Wong was the managing general agent and plan administrator for PGMA and coordinated, authorized and reviewed "most of the association's major transactions and contracts" along with its marketing efforts, the report said.

Hayes said many of PGMA's officers and directors were employees or sales agents working for Wong.

Hayes is attempting to trace funds that flowed from the association to PEGM, and then to companies controlled by Wong or linked through overlapping officers and directors.

The companies include PGMA Inc., a for-profit company that shared the initials of the nonprofit insurer; Pacific Equity Factors; Pacific Employee Leasing Inc.; Pacific Equity Printers Inc.; Pacific Benefit Services Inc.; and Po Sang Corp., a Cayman Islands company.
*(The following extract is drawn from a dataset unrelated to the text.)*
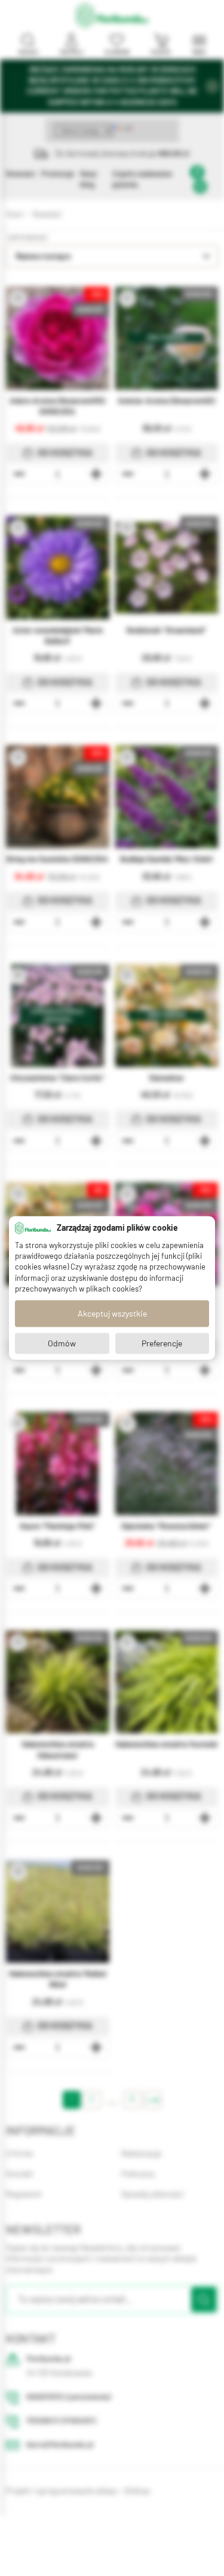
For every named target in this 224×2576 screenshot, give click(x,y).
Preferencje (162, 1343)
One transaction disclosed in court records involves a check for $431,974.08 dated Aug. 4, 1994, from the PGMA Disability Benefit Fund to Pacific Equity Growth & Management Inc. Bank notations on the canceled check show it was exchanged for a cashiers check.

The cashiers check is believed to have wound up in an account of Ling Fong Wong, Peter Wong's mother, and then went into an escrow account, Hayes said.

Real estate records show Ling Fong Wong purchased a $1.75 million home on Hawaii Loa Ridge at that time which was later listed in state business registration records as Peter Wong's residence.

Unpaid bills left in the wake of the insurer's collapse are now expected to reach $18 million, substantially higher than earlier estimates, according to recent accountings disclosed in court. Cash on hand at the end of November 1997 amounted to just $1.5 million, the records show.

A court injunction currently blocks medical providers from trying to collect PGMA's unpaid bills directly from individual patients. A ruling on whether patients will have to pay the unpaid bills is not expected until later.